La plus fréquente des déficiences rares de la coagulation — elle ne touche pourtant qu'une personne sur trois cent mille.
La déficience en facteur VII est la plus fréquente des déficiences très rares de la coagulation. Bien que le facteur VII soit un élément relativement modeste du processus de coagulation, il y joue un rôle capital. Pour que les plaquettes s'agrègent solidement, la fibrine est indispensable — elle empêche les plaquettes d'être de nouveau emportées par le flux sanguin.
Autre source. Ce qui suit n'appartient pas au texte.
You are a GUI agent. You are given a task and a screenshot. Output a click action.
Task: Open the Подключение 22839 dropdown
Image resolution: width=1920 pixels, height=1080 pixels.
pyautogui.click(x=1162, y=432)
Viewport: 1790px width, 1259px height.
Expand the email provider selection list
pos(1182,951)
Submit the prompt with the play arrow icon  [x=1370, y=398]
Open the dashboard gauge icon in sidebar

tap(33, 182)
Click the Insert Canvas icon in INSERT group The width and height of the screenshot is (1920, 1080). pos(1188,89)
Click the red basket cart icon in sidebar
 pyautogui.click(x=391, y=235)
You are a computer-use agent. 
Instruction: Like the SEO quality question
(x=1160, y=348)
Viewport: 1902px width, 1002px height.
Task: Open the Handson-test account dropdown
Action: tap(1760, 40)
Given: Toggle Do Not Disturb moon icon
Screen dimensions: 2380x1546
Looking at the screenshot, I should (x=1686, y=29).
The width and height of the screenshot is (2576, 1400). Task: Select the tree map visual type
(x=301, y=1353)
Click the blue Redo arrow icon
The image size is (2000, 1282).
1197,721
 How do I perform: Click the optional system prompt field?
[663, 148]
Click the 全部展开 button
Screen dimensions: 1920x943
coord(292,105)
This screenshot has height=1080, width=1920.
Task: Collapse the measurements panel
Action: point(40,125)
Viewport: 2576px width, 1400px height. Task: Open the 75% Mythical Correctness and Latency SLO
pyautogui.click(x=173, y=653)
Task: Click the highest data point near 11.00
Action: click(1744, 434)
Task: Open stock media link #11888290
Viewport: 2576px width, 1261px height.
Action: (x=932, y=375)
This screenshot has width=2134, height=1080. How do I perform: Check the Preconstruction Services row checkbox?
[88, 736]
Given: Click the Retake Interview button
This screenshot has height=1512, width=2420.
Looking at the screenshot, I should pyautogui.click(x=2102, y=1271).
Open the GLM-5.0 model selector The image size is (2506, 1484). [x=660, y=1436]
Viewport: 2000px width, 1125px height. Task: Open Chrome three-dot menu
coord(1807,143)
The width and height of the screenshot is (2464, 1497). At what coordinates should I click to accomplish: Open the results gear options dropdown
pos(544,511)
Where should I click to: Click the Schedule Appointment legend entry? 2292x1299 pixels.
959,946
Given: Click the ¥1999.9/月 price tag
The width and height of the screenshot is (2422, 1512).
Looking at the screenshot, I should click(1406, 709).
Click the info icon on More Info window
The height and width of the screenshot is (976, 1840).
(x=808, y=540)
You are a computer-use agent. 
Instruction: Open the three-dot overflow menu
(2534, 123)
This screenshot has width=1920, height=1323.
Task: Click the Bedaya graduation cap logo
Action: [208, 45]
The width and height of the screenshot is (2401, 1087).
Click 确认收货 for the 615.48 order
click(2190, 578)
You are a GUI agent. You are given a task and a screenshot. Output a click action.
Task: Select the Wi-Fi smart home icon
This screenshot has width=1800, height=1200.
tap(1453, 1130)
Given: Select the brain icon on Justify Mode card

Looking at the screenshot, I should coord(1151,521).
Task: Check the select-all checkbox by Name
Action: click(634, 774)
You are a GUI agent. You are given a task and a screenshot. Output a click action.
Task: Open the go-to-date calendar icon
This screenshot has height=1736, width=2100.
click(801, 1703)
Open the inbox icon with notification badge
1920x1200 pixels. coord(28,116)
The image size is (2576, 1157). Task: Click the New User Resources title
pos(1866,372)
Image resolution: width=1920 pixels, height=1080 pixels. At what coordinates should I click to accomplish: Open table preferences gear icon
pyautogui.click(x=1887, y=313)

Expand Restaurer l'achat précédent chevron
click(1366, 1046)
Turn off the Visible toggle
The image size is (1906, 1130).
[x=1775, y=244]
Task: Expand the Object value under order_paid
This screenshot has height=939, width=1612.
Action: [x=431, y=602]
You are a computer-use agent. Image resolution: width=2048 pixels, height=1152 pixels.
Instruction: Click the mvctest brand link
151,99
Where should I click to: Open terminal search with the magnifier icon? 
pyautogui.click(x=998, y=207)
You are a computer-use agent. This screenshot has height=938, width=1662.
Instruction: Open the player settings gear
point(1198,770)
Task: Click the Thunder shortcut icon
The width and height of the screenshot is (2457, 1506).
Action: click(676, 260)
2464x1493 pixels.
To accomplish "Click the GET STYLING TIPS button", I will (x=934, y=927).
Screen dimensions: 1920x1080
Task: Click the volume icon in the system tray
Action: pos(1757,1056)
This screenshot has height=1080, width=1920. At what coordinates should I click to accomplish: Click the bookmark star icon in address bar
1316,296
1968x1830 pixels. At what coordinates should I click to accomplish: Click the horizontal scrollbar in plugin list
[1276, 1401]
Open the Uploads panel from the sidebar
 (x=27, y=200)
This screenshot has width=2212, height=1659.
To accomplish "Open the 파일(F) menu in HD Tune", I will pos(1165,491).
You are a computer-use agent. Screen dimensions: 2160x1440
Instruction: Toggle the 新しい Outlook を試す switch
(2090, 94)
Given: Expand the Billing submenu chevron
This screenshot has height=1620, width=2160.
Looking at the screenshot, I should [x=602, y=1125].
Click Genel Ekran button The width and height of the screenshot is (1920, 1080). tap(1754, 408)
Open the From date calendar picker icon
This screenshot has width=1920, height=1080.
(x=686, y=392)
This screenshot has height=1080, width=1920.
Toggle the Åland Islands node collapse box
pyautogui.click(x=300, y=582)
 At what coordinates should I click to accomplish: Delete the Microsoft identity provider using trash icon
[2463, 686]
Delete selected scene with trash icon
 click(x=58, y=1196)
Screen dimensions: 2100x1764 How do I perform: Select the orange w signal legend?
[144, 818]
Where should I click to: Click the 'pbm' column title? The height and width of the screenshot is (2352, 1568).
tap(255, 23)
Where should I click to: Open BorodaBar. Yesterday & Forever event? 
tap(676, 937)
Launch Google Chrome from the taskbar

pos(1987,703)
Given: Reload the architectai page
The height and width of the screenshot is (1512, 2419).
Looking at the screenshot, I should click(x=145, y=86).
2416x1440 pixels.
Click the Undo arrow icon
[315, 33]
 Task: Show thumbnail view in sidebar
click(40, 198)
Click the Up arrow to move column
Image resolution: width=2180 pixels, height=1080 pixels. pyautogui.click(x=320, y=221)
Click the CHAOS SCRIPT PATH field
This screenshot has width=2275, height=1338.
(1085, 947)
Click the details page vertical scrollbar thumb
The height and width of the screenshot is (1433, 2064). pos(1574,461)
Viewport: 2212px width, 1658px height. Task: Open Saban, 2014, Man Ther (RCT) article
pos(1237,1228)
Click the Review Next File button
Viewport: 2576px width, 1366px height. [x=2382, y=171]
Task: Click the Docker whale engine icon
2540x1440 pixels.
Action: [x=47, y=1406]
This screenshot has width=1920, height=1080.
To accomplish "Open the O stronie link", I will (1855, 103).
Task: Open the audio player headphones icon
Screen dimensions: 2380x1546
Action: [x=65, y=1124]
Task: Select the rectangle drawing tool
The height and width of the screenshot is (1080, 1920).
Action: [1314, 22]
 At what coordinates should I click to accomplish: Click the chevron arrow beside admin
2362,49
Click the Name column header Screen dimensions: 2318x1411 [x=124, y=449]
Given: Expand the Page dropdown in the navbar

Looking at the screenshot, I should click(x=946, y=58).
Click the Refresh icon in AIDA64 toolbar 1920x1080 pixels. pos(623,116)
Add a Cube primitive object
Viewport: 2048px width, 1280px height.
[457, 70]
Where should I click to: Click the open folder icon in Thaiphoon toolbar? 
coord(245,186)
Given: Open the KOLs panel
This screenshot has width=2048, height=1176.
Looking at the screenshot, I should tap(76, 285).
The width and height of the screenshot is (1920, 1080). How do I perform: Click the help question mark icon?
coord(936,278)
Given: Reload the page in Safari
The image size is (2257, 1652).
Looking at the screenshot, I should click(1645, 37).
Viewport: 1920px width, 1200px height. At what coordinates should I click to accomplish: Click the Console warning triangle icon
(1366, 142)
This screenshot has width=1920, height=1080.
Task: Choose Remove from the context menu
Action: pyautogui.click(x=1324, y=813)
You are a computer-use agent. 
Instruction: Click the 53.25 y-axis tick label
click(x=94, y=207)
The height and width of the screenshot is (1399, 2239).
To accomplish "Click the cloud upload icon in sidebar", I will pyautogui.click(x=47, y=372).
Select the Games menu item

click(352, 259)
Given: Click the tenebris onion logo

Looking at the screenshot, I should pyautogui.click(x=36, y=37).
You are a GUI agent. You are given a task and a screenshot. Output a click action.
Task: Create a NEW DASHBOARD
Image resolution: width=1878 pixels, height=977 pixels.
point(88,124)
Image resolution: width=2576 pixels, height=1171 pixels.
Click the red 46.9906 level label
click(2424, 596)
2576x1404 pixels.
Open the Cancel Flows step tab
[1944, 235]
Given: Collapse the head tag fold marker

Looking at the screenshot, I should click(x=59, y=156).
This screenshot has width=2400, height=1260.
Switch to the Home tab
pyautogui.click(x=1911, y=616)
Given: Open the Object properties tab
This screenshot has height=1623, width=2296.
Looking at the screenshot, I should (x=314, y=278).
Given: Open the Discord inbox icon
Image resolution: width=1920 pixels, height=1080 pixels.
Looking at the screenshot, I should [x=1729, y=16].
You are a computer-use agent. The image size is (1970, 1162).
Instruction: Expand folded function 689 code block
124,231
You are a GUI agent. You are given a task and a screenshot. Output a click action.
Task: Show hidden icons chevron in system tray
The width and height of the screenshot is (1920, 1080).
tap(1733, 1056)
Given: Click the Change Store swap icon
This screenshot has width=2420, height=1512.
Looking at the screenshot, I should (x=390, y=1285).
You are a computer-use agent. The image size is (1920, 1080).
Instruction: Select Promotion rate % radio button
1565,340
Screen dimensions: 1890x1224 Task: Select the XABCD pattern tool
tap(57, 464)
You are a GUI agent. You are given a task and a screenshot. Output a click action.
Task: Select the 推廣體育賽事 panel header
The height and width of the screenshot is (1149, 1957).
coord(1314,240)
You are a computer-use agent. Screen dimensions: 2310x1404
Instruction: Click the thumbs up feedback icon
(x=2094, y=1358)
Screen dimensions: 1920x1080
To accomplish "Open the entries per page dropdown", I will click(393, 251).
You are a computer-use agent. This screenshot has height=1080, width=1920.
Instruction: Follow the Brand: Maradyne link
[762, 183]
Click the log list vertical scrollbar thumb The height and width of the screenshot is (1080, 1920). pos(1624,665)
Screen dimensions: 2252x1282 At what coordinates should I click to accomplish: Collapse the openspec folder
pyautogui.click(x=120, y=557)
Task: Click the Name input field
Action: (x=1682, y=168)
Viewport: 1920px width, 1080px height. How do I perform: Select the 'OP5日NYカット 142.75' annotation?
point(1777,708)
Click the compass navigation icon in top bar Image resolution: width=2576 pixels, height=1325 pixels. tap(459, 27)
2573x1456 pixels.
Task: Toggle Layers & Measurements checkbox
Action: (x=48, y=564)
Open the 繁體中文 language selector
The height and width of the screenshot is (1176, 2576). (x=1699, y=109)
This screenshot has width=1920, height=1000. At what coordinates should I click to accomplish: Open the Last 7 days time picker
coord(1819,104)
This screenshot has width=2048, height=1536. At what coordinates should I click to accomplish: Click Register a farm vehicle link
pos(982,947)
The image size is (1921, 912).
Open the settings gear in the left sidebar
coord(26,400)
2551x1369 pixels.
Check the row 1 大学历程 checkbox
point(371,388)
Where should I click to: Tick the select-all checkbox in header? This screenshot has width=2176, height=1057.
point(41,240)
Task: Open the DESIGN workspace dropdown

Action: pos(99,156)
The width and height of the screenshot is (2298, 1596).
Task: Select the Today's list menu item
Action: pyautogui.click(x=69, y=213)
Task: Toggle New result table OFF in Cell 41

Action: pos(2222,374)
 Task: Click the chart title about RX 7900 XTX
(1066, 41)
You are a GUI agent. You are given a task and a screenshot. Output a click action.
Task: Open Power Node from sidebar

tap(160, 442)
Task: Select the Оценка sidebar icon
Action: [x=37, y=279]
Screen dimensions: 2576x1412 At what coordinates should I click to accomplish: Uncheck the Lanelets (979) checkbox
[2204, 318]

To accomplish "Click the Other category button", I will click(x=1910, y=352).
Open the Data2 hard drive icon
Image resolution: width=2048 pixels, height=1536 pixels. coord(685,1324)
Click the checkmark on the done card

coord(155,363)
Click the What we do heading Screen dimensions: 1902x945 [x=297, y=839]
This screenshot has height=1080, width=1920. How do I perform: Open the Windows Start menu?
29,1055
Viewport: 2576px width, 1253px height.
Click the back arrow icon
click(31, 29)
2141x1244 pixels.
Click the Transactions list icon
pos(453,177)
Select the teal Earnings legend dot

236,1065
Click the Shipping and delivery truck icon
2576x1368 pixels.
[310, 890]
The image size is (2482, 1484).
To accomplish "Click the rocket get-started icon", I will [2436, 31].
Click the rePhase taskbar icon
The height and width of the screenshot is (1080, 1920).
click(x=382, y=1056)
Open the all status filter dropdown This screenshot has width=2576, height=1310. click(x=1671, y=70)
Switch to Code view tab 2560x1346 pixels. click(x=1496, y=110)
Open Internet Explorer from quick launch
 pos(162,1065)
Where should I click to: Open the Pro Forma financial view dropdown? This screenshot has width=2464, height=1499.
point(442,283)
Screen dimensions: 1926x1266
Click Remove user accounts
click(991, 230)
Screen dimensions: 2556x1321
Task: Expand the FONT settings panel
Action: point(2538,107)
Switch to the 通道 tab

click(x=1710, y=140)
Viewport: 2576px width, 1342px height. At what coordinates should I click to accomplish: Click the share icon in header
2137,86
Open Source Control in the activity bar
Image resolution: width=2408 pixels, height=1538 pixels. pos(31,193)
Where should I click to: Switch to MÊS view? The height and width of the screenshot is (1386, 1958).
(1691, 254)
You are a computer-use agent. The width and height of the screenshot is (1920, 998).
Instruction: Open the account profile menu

Le facteur VII est une protéine qui active le facteur X, permettant ainsi la cicatrisation d'une plaie. On parle également de facteur VIIa, où le « a » désigne l'« activation ». Lorsque le facteur VII ne fonctionne pas correctement, cette réaction en chaîne est interrompue et la coagulation se produit difficilement.
La gravité de l'affection dépend du pourcentage de facteur VII présent dans le sang. Plus ce taux est bas, plus la tendance aux saignements est prononcée. On distingue trois degrés de sévérité :
La déficience en facteur VII est une maladie héréditaire à transmission autosomique récessive. Cela signifie que les deux parents doivent être porteurs du gène défectueux pour que la maladie se manifeste chez un enfant.
Si un seul des parents est porteur, l'enfant ne présentera aucun symptôme — mais il sera lui-même porteur du gène et pourra le transmettre à ses propres enfants.